DATA EXTRACT Block Start

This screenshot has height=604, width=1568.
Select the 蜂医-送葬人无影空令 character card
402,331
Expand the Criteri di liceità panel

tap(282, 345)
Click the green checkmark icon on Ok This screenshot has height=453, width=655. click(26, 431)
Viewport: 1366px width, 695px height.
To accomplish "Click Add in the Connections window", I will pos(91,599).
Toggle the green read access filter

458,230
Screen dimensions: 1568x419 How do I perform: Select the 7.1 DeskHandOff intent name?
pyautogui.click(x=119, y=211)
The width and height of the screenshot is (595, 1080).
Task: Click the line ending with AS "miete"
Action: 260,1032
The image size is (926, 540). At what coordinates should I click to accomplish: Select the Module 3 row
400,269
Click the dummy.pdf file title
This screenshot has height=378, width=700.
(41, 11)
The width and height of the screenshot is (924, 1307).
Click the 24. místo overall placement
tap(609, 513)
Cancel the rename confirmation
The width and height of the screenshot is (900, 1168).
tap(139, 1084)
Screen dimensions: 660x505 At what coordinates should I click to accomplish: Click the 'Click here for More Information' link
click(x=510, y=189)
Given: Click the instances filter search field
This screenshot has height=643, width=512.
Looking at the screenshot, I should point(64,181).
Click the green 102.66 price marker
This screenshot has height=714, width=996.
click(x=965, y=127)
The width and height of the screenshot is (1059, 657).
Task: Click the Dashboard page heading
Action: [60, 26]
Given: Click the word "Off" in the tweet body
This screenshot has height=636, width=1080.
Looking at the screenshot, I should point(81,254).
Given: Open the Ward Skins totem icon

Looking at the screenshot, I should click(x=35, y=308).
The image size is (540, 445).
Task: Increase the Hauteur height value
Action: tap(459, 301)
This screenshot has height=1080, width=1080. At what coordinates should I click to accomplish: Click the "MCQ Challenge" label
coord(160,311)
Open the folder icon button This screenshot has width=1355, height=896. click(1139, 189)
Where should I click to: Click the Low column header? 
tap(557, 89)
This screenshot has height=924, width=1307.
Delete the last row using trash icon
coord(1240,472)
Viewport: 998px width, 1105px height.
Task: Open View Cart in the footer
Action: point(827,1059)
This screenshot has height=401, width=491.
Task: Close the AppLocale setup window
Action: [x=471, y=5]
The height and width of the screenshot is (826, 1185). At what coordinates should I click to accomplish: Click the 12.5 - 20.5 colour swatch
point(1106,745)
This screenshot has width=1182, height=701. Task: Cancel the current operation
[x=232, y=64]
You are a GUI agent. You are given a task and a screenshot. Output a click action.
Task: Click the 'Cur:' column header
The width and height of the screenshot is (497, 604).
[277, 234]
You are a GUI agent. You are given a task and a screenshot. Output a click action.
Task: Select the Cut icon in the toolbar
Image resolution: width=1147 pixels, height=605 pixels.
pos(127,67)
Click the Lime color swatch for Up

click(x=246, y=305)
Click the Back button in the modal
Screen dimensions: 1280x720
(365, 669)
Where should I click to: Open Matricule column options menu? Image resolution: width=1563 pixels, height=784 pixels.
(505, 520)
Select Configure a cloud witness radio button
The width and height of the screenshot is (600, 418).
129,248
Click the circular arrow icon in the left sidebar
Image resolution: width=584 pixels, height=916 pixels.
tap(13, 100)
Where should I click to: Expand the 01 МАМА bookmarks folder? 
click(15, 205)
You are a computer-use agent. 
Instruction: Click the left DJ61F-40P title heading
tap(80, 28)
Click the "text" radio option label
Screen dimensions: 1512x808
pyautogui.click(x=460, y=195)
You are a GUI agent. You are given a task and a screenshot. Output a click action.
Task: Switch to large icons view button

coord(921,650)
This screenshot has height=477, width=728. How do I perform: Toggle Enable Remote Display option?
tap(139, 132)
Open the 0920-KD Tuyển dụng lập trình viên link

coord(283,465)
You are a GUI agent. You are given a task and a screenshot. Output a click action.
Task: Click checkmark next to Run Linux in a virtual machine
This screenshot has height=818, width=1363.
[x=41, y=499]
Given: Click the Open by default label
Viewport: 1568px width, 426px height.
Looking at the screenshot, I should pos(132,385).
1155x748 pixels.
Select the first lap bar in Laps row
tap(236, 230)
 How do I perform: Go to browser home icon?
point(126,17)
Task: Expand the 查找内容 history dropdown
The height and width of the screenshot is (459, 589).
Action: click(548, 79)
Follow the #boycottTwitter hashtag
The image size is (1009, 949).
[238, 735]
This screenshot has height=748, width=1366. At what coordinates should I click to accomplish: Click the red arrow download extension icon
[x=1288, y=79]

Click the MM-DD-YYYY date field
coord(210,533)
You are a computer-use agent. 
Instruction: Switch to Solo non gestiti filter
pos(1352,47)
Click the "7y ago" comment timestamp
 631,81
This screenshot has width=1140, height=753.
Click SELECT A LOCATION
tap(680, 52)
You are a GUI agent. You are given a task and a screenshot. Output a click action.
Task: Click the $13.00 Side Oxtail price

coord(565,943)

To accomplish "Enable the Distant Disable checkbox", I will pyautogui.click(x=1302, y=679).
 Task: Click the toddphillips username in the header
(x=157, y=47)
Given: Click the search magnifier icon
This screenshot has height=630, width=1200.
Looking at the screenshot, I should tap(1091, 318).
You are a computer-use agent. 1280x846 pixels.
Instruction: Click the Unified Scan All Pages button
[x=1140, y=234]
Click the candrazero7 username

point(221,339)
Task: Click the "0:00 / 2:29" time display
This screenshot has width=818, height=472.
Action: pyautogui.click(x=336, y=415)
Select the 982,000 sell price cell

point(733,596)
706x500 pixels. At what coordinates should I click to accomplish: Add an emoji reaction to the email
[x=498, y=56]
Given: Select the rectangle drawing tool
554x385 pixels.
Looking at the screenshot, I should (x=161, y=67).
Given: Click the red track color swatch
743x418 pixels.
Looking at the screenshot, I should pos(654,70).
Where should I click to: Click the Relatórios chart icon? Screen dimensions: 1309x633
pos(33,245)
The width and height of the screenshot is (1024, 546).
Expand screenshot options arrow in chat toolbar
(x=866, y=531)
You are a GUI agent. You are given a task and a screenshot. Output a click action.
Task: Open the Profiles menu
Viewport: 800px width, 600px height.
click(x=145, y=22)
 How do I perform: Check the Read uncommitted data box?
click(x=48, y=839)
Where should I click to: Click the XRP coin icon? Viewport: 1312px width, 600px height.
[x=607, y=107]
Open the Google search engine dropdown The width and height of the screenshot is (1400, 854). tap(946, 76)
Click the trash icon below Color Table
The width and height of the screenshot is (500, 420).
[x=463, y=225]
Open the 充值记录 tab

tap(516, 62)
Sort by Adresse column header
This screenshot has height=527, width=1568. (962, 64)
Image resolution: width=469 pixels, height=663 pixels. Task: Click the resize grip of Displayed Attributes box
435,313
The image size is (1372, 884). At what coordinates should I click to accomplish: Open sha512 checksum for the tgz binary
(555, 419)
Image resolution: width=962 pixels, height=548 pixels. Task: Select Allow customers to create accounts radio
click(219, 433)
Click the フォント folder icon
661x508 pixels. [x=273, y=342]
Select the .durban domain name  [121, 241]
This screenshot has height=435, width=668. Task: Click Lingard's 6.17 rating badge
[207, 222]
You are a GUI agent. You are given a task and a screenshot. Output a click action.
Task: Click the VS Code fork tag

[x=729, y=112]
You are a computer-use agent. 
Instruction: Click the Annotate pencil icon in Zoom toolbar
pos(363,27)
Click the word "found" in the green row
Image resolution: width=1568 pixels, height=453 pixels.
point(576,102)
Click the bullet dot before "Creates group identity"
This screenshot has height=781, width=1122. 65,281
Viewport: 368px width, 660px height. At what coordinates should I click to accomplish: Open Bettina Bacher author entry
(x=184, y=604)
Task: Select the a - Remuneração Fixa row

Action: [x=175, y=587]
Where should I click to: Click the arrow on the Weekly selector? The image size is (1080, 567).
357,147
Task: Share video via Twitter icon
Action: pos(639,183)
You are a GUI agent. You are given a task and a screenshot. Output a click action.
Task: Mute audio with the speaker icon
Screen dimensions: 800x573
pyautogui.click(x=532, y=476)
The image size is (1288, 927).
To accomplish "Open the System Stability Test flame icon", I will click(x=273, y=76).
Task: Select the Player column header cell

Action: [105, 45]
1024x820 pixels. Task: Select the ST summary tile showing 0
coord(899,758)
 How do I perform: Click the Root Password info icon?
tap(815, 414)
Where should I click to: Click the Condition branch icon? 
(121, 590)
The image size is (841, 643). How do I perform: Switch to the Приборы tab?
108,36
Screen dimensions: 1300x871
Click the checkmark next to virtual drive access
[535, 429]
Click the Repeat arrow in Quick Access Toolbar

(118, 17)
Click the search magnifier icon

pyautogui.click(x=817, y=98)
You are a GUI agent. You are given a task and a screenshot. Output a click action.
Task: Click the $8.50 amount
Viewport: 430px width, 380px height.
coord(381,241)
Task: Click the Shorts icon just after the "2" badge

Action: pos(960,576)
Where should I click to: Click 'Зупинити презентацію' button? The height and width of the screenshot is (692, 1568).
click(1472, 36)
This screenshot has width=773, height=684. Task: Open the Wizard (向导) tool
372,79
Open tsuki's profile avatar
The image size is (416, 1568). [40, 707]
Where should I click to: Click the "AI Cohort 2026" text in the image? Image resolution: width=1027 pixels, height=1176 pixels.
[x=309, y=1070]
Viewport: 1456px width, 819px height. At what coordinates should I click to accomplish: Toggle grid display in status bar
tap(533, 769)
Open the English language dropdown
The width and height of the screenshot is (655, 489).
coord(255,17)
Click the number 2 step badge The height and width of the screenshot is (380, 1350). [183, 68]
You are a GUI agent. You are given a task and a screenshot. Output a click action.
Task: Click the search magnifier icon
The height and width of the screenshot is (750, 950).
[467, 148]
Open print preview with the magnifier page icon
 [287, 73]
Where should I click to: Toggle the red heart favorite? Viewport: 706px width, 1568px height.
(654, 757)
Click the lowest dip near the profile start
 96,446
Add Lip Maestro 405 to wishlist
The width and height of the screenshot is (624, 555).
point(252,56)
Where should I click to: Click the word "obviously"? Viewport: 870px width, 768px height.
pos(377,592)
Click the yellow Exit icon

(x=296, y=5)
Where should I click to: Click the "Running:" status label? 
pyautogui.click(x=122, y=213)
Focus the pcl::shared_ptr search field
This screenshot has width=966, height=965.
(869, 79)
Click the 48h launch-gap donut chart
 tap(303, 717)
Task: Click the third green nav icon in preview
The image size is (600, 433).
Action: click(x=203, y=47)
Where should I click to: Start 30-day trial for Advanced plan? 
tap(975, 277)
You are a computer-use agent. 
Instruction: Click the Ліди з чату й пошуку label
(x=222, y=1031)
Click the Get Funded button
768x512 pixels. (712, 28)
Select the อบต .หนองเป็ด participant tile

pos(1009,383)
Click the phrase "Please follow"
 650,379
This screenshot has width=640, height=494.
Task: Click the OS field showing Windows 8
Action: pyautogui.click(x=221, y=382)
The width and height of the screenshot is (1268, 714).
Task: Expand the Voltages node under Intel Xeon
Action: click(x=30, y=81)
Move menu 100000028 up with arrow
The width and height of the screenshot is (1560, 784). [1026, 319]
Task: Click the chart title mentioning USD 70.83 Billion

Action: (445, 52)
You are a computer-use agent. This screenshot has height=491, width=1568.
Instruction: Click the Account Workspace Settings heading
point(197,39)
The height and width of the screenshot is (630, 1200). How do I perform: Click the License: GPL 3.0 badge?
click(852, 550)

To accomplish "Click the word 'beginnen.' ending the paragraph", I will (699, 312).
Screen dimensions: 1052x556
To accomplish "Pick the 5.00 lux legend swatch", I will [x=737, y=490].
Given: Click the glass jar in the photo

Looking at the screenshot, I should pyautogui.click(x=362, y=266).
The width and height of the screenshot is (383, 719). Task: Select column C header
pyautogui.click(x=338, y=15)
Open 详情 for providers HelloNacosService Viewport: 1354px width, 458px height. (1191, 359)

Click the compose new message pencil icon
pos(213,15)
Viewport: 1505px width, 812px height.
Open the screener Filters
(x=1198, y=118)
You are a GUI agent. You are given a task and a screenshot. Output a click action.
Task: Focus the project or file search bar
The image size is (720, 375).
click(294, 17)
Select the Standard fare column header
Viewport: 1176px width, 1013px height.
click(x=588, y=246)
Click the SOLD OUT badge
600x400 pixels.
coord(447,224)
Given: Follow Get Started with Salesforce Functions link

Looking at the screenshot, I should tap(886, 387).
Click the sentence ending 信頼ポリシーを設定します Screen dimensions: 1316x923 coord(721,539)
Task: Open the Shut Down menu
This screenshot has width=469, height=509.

DATA EXTRACT Block End

**WHAT TO PRODUCE**
The answer must be a single number: how many lines of the data include the string "dropdown".

**RESPONSE TO THIS EXERCISE**
3